Alan Cox explained some reasons for this. His email is long, and not
public, so I summarize what I have understood.

as soon as the computer bootstraps, the firmware in its BIOS scans
every PCI-peripherical for any BIOS-extension, it finds then there is
a BIOS-extension ROM on the SATA-card, and it loads and executes it:
the flash-chip on the card contains x86 opcode! The ROM initializes
some features on the SATA-card and loads and bootstraps a firmware
there (the firmware is contained in the flash, but it somehow requires
to be launched by the PC, dunno how/what), the PC goes ahead and
bootstrap the OS-loader (Grub?
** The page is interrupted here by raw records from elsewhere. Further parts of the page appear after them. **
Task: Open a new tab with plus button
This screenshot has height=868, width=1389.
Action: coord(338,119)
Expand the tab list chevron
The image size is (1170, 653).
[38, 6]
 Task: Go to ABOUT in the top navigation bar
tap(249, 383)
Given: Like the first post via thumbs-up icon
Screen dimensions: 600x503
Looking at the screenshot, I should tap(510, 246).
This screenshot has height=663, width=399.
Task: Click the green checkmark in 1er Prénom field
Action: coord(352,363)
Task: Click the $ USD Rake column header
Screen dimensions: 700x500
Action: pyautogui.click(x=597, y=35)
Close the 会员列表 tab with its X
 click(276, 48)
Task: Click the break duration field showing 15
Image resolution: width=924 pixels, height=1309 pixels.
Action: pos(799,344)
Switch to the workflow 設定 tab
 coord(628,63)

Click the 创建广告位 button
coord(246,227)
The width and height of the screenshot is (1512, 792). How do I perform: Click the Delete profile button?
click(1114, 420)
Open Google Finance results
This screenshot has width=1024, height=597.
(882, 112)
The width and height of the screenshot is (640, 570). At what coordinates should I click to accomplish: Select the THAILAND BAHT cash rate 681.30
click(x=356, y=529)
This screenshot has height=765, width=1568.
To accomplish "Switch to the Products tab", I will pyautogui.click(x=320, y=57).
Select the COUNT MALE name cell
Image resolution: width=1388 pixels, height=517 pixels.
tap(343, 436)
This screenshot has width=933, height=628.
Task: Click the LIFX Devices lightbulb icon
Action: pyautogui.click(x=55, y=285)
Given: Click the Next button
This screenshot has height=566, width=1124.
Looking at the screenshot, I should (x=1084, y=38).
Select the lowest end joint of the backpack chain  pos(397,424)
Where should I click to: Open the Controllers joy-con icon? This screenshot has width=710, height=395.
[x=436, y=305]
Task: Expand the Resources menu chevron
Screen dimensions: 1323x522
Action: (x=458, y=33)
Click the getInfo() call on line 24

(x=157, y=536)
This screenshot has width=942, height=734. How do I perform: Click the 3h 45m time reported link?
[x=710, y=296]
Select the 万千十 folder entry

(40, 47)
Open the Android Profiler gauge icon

Lilo? ... this stuff), the Linux kernel
is loaded and bootstrapped too, the kernel is now running, and it
probes for the SATA-controller device and it finds it, so the
kernel-driver finds the SATA-controller already configured and - it's
running its own firmware - so, when the kernel issues commands, it
responds properly!

So, if you put the Adaptec AAR-2410SA SATA-card into a non-x86
computer ... the BIOS extension is not expected, and the Linux kernel
does not find the SATA correctly configured-card, in fact, the kernel
complains the card is not even found running its own firmware running,
and this can't be fixed unless you do a full reverse-engineering of
flash-code, in order to create a new kernel-driver able to directly
initialize the card instead of waiting for the job done by the
PC-BIOS.

hardware RAID cards are usually problematic for the same reason.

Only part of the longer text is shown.